What does Joe Biden as president mean for cannabis businesses? Well, nothing, really. Biden didn’t promise to legalize marijuana while campaigning. Biden has not said a word about reforming the Controlled Substances Act. But Biden is a Democrat, and there are a lot of Democrats who are pro-marijuana—and Biden’s nominee for attorney general, Merrick Garland, is unlikely to pull a Jeff Sessions and use his position to start bullying weed companies.
And so the market responded. Cannabis stocks jumped in November, and then jumped again in early January, after Raphael Warnock and Jon Ossoff won Democratic control of the US Senate. There were big gains in cannabis, including companies based in Canada. What do Canadian companies, that aren’t involved in the US market, have to do with Joe Biden and Jon Ossoff?
Nothing, but since investors “know” cannabis legalization is coming, and since that means cannabis is a “good investment,” investors go out and buy some of the only cannabis securities available to them.
This trend suggests that r/wallstreetbets or another online forum could easily target a cannabis company as a buy target and inflate its value, with that company doing absolutely nothing to necessarily deserve an enormous rise in value.
There’s a recent example of how even a press release can briefly inflate a cannabis stock’s value, only for a “correction” to wipe out those gains.
On Jan. 19, former Beverly Hills renter and Instagram celebrity Dan Bilzerian, who in addition to posting is the founder and CEO of a company involved in cannabis called Ignite, posted good news. After years of epic losses, Ignite—which had lost $50 million in 2019, cash Bilzerian is alleged to have frittered away on rent, travel, and an enormous bed—finally broke even in the fourth quarter of 2020, according to a company press release.

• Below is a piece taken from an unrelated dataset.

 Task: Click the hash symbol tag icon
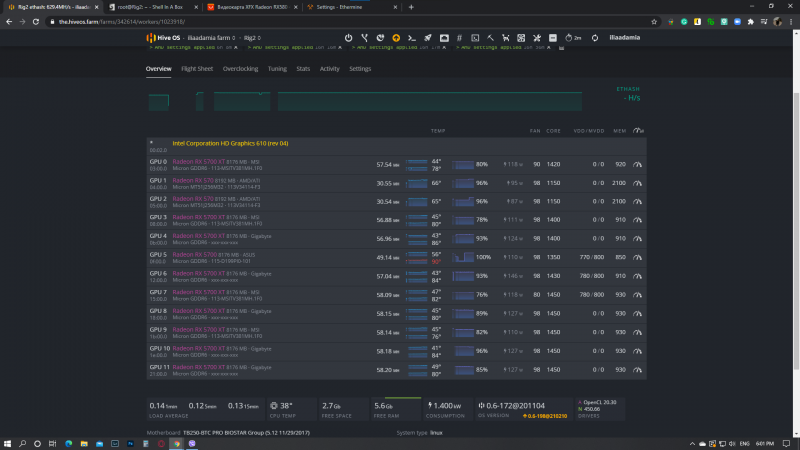click(x=459, y=37)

“I guess the press and the dumb… YouTubers were wrong,” posted Bilzerian, who briefly saw his net worth balloon: Share prices in Ignite skyrocketed nearly 300 percent, from $0.56 Canadian to $1.54.
But at least so far, the only publicly available proof of Ignite’s new gains are in a press release. Audited financial statements aren’t due for another few months—and this is a company that’s drowning in debt, that doesn’t really have a clear brand identity or a signature product, that’s had one break-even quarter.

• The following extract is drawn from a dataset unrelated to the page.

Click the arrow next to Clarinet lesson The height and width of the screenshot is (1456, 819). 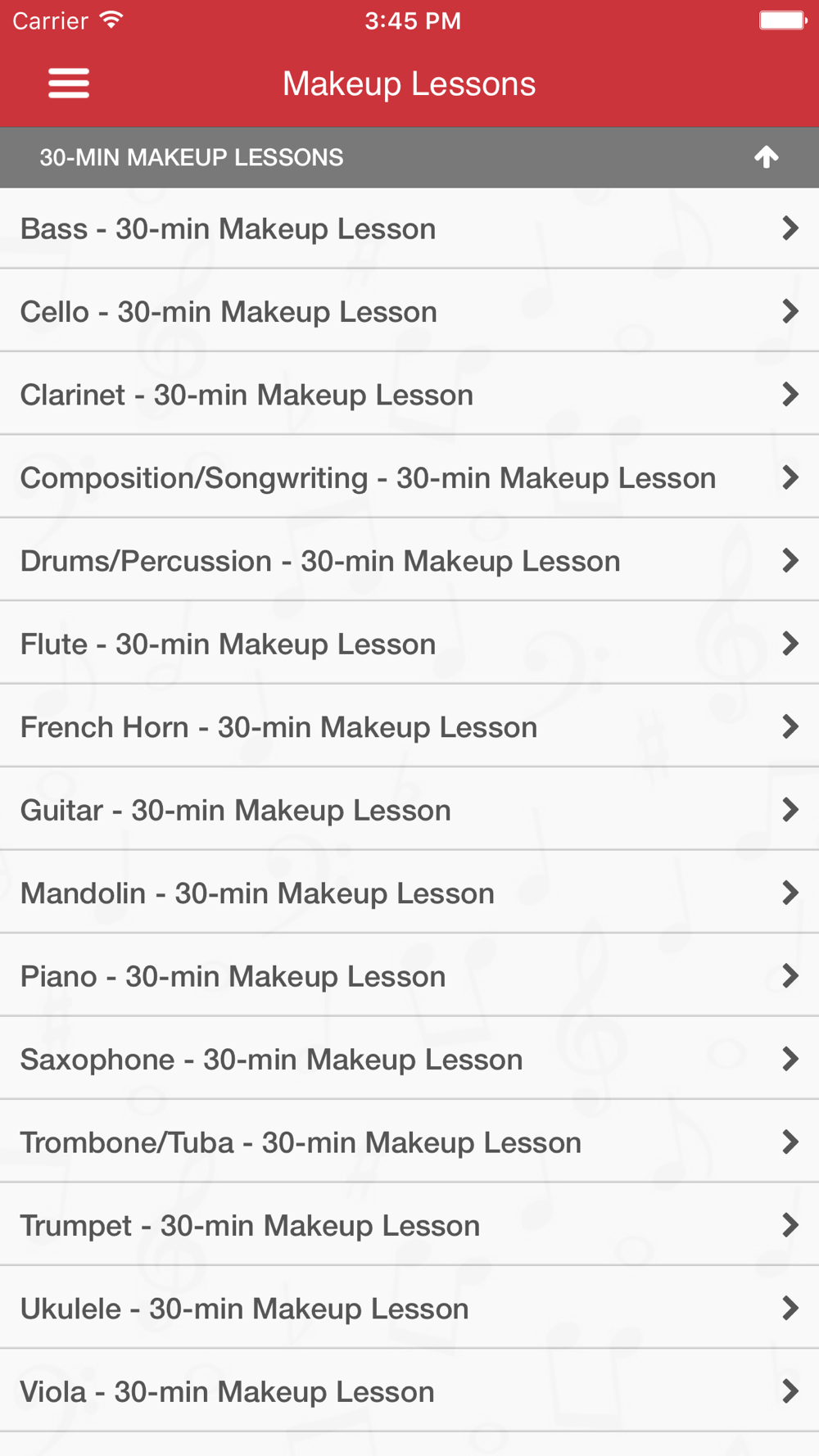[790, 395]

Not the greatest fundamentals! So the correction came. Ten days later, Ignite shares are still up, but have lost almost 50 percent since their high. Anyone who bought after reading Dan Bilzerian’s tweet lost money.
What’s next? “Everything suggests that a Biden administration will federally legalize cannabis,” John Ramsay, CEO of Infinite CBD, a Colorado-based cannabis company, told Nasdaq.com earlier this month. Is that right?

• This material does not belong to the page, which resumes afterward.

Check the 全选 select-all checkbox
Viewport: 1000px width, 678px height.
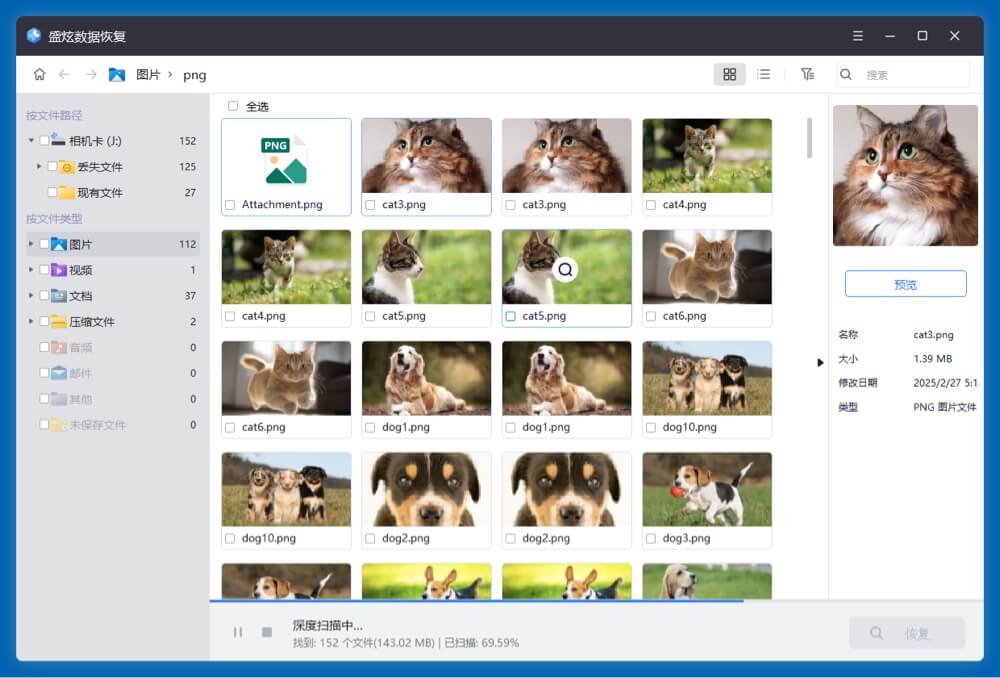click(233, 106)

The Democrats have a 50-50 “majority” in the US Senate, with Vice President Kamala Harris, who is the president of the Senate, the tiebreaking vote. Harris likes legalization and was the sponsor of a Senate bill that would have descheduled cannabis.
So let’s say that bill gets a hearing in the US Senate. That would be a big deal—it would be the first time the Senate so much as considered such a move. Pot stocks will jump.
Let’s say that bill passes committee—whoa! Bigger jump. Let’s get crazy—the bill is signed! Look out, everyone, here come the rocketship gains… but wait.
Many states will still have laws criminalizing weed on the books. Others have locked-in markets, with the number of licenses capped by statute. Without fundamentals—without licenses, without books not saddled with debt, a correction will come.
“Everyone knows” that marijuana legalization is coming. Fewer people know exactly what that means. Anyone who’s invested in cannabis for four or five years—long enough to witness first-hand the great Canadian cannabis boom-and-bust cycle of 2016-2018—knows full well how vulnerable their sector of the market is to exuberant hype cycles.
Weed’s had a GameStop moment before. All signs suggest that it could easily happen again.